To employ a commonly used metaphor, our current proficiency in rocket-building is the result of a hill-climbing approach; we started at one place on the technological landscape—which must be considered a random pick, given that it was chosen for dubious reasons by a maniac

I don't agree that Hitler choice of rocketry for the V2 was random. I think he went to his not-yet-rocket scientists and said, "How do I deliver X kilograms of payload to England with such and such circular error probability, and oh yeah, it can't be intercepted?" And rockets were the answer. And for good reasons. I'm not sure what other technologies of the 1930s and 1940s could have performed the task: submarines with huge artillery built-in (susceptible to torpedo planes unless you could do some kind of shoot and scoot); they did try the bomber thing but that wasn't a winner; balloons don't seem like a possibility. We *still* don't have something better than rockets and missiles for mass producing corpses (whether you agree its a good idea or not): perhaps the Navy's upcoming railguns are different enough to be considered a "change".

Re:Rockets not a "random pick"

[davidbofinger]

What happened was that Hitler went to his scientists and said, "How do I turn London into rubble?" And the scientists who worked for the Luftwaffe said, "Pilotless planes!" because that was the sort of technology they had and if it was chosen they would be in charge. And the scientists who worked for the Army said either, "A giant rocket!" or "A giant gun!" for the same reasons. And Hitler said, "Good, good, do all of those things." So instead of focus on one solution the Germans built the V-1, the V-2 *and* the V-3. And they all worked, more or less, though maybe none of them was a really good idea.

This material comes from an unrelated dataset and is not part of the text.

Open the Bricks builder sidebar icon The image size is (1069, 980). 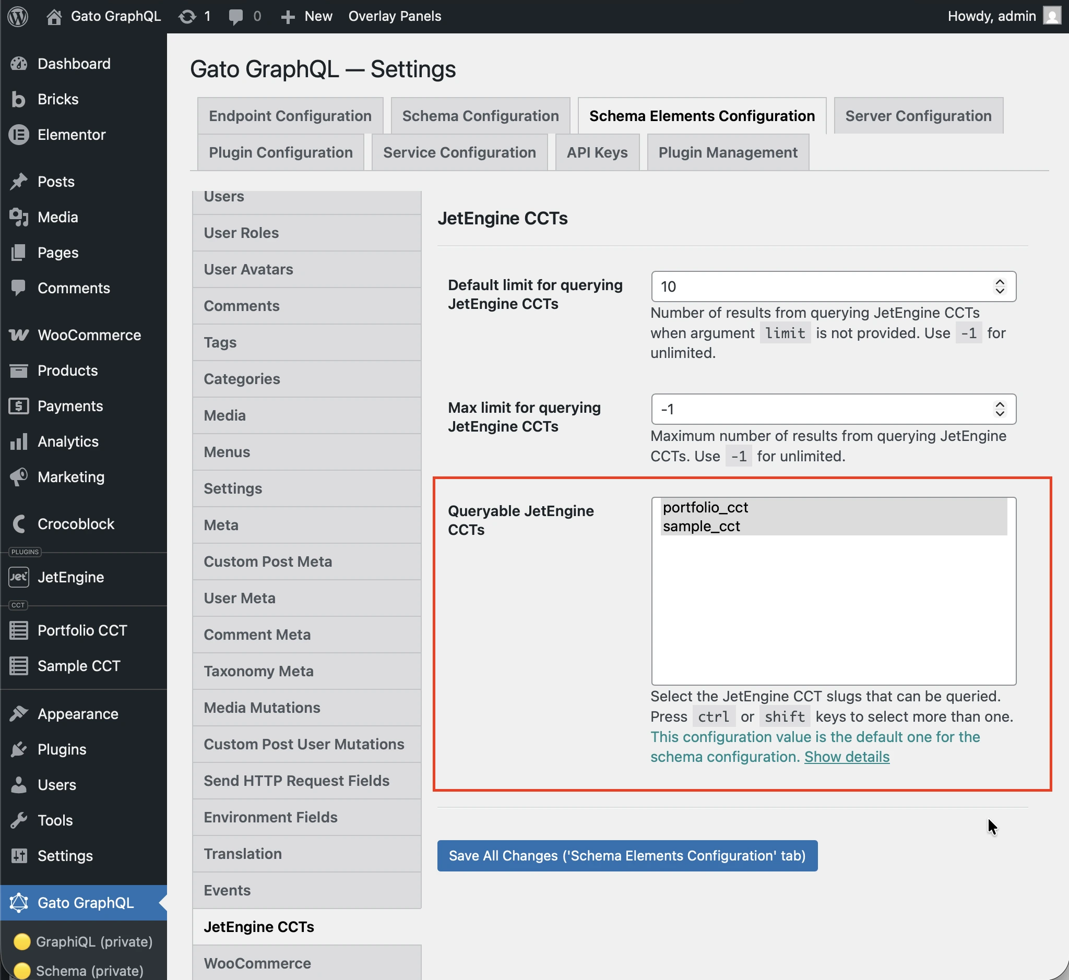[19, 99]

In any case, color me unconvinced

[sean.peters]

It was an interesting article, but there were a couple of parts that I thought were really weak. One problem area:

To recap, the existence of rockets big enough to hurl significant payloads into orbit was contingent on the following radically improbable series of events:

1. World's most technically advanced nation under absolute control of superweapon-obsessed madman
2. Astonishing advent of atomic bombs at exactly the same time
3. ...

What? Surely step 2 was more or less a direct result of step 1 - there's nothing improbable about that at all. I omitted the rest of the list, but the sequence didn't seem all that improbable to me. In fact, I really can't even figure out how the concept of probability even applies to historical events. They're all unique.

Another problem:

There is no shortage of proposals for radically innovative space launch schemes that, if they worked, would get us across the valley to other hilltops considerably higher than the one we are standing on now—high enough to bring the cost and risk of space launch down to the point where fundamentally new things could begin happening in outer space.

*crickets*

Ok, Neal, care to explain to us what these radically innovative schemes might be? In addition to the parent's theory that institutional inertia is the reason (which is probably a big part of the answer), there's also the very real possibility that none of these other "radically innovative" schemes have any chance of competing with rockets on the basis of cost-effectiveness - because all the R&D on rockets is essentially done and paid for, whereas to "cross those valleys" would be simply enormously expensive. And there's no guarantee your radical new technology would work. I think the risk factor here is even more important than the problems of inertia.

Re:Better at Sci-Fi than Science History - skip it

[Rei]

Come now, do you really expect me to do coordinate substitution in my head while strapped to a centrifuge?

The reality is, of course, that there aren't really any significant forces acting on you at all. You're travelling in a straight line when in orbit. It's space that is bent.